BARI - L'Italia a Bari, davanti a seimila spettatori, travolge il Giappone (3-0: 25-23, 25-20, 25-19) ed è tra le sei che si contenderanno a Milano il Mondiale di volley femminile. Altra prova incoraggiante in vista della terza fase (due gironi da tre squadre, le prime due di entrambi alle semifinali incrociate). Nipponiche eliminate, anche perché la Rep. Dominicana strappa un punto alla Cina (vittoriosa al tiebreak) e si qualifica. Nell'ultima giornata, scontro diretto Italia-Cina per il primato (Palaflorio, ore 20). Nell'altro girone, avanti Usa e Brasile. Testa a testa Serbia-Russia
Mondiale di volley Italia travolgente è tra le migliori sei Calendario e curiosità
ITALIA-GIAPPONE 3-0  (25-23, 25-20, 25-19)
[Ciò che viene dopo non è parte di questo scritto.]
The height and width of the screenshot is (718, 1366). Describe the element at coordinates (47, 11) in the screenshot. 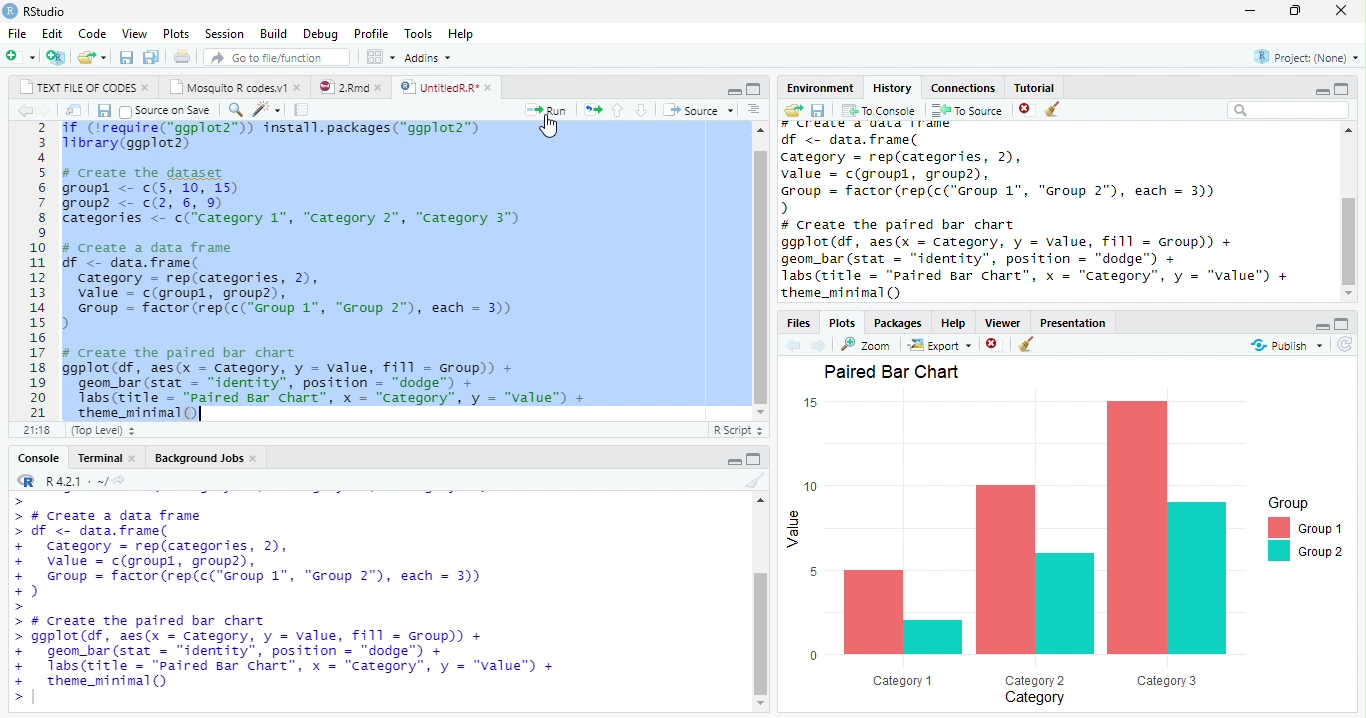

I see `RStudio` at that location.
Italia: De Gennaro (L), Signorile, Folie 1, Centoni 18, Chirichella 3, Piccinini3, Arrighetti 7, Lo Bianco 1, Del Core 9, Bosetti, Doiuf 5, Costagrande 8. All.: Bonitta.
Giappone: Nagaoka 13, Nakamichi, Kimura 3, Takada 8, Sato (L), Yamaguchi 8, Ishii 3, Shinnabe 2, Ebata, Sakoda 5, Ono, Miyashita. All.: Manabe. Arbitri: Yener (Turchia), Pobornikov (Bulgaria).
Note - Durata set: 29', 27', 27' Italia: battute vincenti 6, sbagliate 14, muri 2, errori 6. Giappone: battute vincenti 1, sbagliate 9, muri 6, errori 14. Spettatori 6.000.

BARI - «Cinica, chirurgica e attenta»: così ha definito l'Italia vittoriosa per 3-0 con il Giappone l'allenatore azzurro Marco Bonitta, emozionato e teso per la conquista del pass che vale la fase finale a Milano. In un PalaFlorio gremito, esaltatosi con le musiche di Domenico Modugno e festoso con Piccinini e compagne, spegnendo ogni speranza di passare il turno delle nipponiche, hanno dato prova di grande acume tattico e di concretezza contro un avversario che aveva nella difesa e nella velocità degli schemi offensivi le armi che erano valse due bronzi nelle ultime due competizioni internazionali. Con questi tre punti l'Italia ha raggiunto in vetta al girone la Cina, che domani sfiderà per il primo posto in un confronto diretto che si annuncia molto aperto.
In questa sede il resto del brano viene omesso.